La Ville de Sherbrooke a signé une entente avec le ministère de l’Économie et de l’Innovation pour toucher les 10 M$ promis par le premier ministre François Legault pour la décontamination de terrains.

Sherbrooke reçoit les 10 M$ promis pour décontaminer des terrains

La Ville de Sherbrooke a signé une entente avec le ministère de l’Économie et de l’Innovation pour toucher les 10 M$ promis par le premier ministre François Legault pour la décontamination de terrains.

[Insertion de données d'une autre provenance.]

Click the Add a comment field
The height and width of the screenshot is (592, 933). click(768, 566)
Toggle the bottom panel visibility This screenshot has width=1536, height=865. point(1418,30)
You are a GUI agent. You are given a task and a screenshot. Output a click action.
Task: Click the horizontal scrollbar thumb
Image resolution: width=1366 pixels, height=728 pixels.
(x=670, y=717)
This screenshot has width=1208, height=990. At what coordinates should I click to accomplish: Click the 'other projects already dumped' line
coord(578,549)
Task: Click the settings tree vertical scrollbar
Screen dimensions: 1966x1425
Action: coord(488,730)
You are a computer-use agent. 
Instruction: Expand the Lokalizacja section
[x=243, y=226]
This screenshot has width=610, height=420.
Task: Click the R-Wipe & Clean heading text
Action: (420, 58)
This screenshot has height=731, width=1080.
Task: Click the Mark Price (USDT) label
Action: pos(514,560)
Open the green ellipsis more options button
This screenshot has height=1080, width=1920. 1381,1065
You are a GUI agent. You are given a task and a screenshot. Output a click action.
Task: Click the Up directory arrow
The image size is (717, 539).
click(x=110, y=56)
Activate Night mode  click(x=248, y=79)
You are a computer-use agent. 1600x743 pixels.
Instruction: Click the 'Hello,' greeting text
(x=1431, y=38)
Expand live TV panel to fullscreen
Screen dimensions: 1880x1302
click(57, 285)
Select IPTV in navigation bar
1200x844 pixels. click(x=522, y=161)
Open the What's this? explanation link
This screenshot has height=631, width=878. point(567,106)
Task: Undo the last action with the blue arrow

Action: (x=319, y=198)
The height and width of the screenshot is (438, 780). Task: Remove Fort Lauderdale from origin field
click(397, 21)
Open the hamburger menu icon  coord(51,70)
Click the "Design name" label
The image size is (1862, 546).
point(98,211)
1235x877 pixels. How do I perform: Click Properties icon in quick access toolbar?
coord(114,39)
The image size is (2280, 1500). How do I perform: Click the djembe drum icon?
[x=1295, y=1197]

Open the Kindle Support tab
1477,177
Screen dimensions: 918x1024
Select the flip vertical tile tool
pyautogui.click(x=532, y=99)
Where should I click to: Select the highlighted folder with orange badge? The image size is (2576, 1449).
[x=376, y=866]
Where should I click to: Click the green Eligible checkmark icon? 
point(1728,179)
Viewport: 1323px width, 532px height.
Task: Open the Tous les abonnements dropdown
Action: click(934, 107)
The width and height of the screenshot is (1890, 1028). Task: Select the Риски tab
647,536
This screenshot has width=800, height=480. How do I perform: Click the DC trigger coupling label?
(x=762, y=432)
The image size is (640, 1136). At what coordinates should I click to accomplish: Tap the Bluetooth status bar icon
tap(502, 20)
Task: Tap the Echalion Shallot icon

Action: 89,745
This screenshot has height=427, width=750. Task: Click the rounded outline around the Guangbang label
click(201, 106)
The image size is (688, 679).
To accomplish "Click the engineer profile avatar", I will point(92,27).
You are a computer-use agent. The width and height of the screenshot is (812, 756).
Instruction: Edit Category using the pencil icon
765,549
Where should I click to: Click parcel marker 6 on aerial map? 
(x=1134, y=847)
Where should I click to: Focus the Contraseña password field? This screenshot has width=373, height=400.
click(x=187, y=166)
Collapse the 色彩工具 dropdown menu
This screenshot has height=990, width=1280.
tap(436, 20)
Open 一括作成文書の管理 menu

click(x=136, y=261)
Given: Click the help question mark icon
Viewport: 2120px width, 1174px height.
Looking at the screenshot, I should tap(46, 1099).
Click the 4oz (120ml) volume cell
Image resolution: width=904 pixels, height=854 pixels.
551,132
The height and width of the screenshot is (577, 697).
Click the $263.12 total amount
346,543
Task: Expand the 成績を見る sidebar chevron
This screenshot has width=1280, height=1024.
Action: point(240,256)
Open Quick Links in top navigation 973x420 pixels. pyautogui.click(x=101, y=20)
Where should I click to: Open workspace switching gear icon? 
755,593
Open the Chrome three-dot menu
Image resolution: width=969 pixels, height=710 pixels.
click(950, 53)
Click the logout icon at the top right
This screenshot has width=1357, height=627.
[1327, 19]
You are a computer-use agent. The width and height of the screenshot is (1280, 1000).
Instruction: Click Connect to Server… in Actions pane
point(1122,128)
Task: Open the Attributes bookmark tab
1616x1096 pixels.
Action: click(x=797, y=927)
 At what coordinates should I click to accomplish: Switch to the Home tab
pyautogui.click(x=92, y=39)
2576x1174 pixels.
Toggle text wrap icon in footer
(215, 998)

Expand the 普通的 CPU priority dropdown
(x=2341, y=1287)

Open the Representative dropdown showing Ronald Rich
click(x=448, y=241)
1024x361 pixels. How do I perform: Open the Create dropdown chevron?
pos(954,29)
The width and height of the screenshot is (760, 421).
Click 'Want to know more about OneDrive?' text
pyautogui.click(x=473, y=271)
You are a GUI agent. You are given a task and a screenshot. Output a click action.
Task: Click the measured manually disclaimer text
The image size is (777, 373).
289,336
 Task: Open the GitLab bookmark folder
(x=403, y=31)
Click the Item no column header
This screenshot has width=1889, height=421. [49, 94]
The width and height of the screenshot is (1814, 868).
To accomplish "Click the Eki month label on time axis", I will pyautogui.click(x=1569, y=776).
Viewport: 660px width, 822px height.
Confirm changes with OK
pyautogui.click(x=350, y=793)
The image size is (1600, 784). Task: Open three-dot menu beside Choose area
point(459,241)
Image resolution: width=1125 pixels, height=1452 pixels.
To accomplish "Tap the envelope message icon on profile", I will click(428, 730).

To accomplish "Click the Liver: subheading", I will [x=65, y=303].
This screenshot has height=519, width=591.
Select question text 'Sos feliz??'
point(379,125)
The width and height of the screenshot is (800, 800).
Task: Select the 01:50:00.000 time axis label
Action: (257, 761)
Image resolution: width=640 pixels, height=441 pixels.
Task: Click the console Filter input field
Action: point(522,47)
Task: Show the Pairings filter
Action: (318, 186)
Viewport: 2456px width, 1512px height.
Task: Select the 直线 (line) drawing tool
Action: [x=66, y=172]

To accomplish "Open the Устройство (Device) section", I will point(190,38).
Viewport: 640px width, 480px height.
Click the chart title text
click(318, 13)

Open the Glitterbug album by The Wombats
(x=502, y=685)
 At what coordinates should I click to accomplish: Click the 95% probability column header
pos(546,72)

Dans l’entente, on mentionne que les sommes doivent servir à « valoriser et mettre en valeur une zone précise dédiée à l’innovation et à l’entrepreneuriat ». Plusieurs dépenses sont admissibles, dont l’élaboration d’une planification pluriannuelle pour l’aménagement des terrains, le développement des infrastructures publiques, comme un réseau d’aqueduc ou un réseau internet, et la décontamination, l’aménagement et l’acquisition de terrains.

« C’est une excellente nouvelle du ministre de l’Économie et de l’Innovation. C’est la phase 1 d’un très beau projet. C’est une convention que j’ai signée la semaine dernière. Nous en avions réellement besoin. Ça servira à plusieurs endroits sur le territoire de la Ville de Sherbrooke et ça nous permettra d’aller chercher une nouvelle économie autour d’une zone d’innovation. Le centre-ville en fait partie. On en a tellement parlé. Il faudra y changer des infrastructures souterraines. Un plan sera présenté aux élus et aux citoyens bientôt », a réagi le maire Steve Lussier.

Comité

La Ville devra décider au cours des prochains mois comment elle utilisera cette enveloppe budgétaire. Un comité de mise en œuvre sera formé. Y siégeront le maire, la présidente du comité exécutif, Nicole Bergeron, la directrice générale adjointe Marie-France Delage ainsi que des représentants de Sherbrooke Innopole, de l’Université de Sherbrooke et du ministère.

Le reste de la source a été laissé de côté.